ハンスは大声を出して悪いと思ったのか、静かに語り出した。
「男にとって恋愛ってひどく恥かしいものなんだ。好きな相手の前では自分が自分でいられない。相手の言葉一つで、おろおろしたり絶望したりする。理性的でいたいのに、身体も心も云う事を聞いてくれない。身体は相手に向けて前進したがる。心は拒絶を恐れて後退する。頭はその両方をコントロールしたいのに、熱を持ってうまく働かない。自分の無様な姿を晒したくはないのに、男同士なら簡単にそれが見て取れてしまう。オレはルーサーに面と向かって『自分もピオニア姫に惚れてしまった。かくなる上は姫本人にどちらがいいか選んでもらおう』と云えなかった。ルーサーの思いが余りにも深く激しいと知っていたから。その上、早くしないとおまえをルーサーに奪られる、一刻も早くおまえの目をラドローに向けないと勝算はない、と思っていた」
夫の瞳に優しさが戻り、少し恥ずかしげに訊いた。
「女の恋はもっと単純なのか?」
ふたりそれぞれ、片恋の頃の逡巡を思い出していたのかもしれない。
「女はもしかしたら、想いを秘めて立ち止まっていることもできるのかもしれません。男性が行動を起こすまで知らんぷりできるかも。
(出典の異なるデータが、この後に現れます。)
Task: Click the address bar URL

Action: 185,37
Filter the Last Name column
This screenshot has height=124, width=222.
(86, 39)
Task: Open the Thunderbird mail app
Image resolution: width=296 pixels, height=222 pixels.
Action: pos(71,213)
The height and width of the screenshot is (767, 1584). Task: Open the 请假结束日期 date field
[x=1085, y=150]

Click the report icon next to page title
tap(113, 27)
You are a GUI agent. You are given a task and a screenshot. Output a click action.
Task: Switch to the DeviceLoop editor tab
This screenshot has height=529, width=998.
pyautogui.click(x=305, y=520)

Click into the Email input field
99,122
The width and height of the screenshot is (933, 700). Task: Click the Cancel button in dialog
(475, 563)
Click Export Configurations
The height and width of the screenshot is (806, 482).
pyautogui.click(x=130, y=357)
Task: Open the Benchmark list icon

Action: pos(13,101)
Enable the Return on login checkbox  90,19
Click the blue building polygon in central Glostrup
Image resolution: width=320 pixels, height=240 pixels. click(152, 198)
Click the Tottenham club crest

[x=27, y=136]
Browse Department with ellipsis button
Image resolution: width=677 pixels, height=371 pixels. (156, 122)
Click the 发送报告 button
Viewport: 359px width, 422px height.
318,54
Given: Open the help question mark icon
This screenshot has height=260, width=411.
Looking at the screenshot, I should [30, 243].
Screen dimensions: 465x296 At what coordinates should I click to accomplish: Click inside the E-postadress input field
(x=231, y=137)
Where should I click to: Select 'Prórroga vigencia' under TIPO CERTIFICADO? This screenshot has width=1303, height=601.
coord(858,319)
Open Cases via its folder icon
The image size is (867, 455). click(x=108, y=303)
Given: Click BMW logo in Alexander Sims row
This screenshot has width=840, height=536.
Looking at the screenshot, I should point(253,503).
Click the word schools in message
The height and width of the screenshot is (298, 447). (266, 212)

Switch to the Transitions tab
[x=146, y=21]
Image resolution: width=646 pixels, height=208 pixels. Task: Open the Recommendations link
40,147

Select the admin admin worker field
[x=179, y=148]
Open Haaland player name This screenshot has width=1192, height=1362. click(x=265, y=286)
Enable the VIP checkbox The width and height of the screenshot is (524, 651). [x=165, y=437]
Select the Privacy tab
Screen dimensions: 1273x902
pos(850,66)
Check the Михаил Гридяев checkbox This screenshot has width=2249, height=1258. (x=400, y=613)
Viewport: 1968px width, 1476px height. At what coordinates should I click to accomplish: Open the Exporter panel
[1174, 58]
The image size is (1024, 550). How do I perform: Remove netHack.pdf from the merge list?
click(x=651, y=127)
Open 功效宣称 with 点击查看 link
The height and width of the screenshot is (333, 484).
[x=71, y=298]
でも私は気付く間もなくあなたを目で追っていたと思いますけど」
「そうだな。会議中だというのに、発言してもいないのに、目が合うことが多かった気がする。おまえがピオニア姫でないことを、実は心から祈っていた」
ピオニアは肩を竦めるだけで答えにした。
「ルーサーはおまえが恋を知ったとき、その相手が自分であることを願って、おまえから求めてくれるのを待ってしまったんだ。アイツが大人だから、いい男だからだ。確かにルーサーは不器用だ、おまえに恋する自分の姿を見せられなかったんだろう。もう長い間、一種保護者のような感覚で見守ってきたから」
「でも私はその過保護さに堪えられなくなってた」
「そうだな。それだけがオレの勝機だった。だから、頼む、おまえだけは、想いを寄せてくれる男の不器用さを笑いものにはしないでくれ……」
夫の言葉が身体の奥に沁み込んでいった。そう、ルーサーは彼なりに私を愛していた。それは最初から疑ったことはない。彼から恋とか情熱というものが汲みとれなかったのは、自分も馴れてしまっていたからかもしれない。
少し軽く答えることができた。
「他の男にどれ程愛されているか、自分の夫に説明してもらうなんて、とってもヘンテコな気分だわ」
「いいだろ、オレがどれだけルーサーを褒めても、もうおまえはオレのものなんだから」
「気を抜いたらどうなるか、知らないわよ〜」
怒られて始まったこの会話だったが、ピオニアはハンスの心の中をもっと見せてもらえたようで嬉しくなっていた。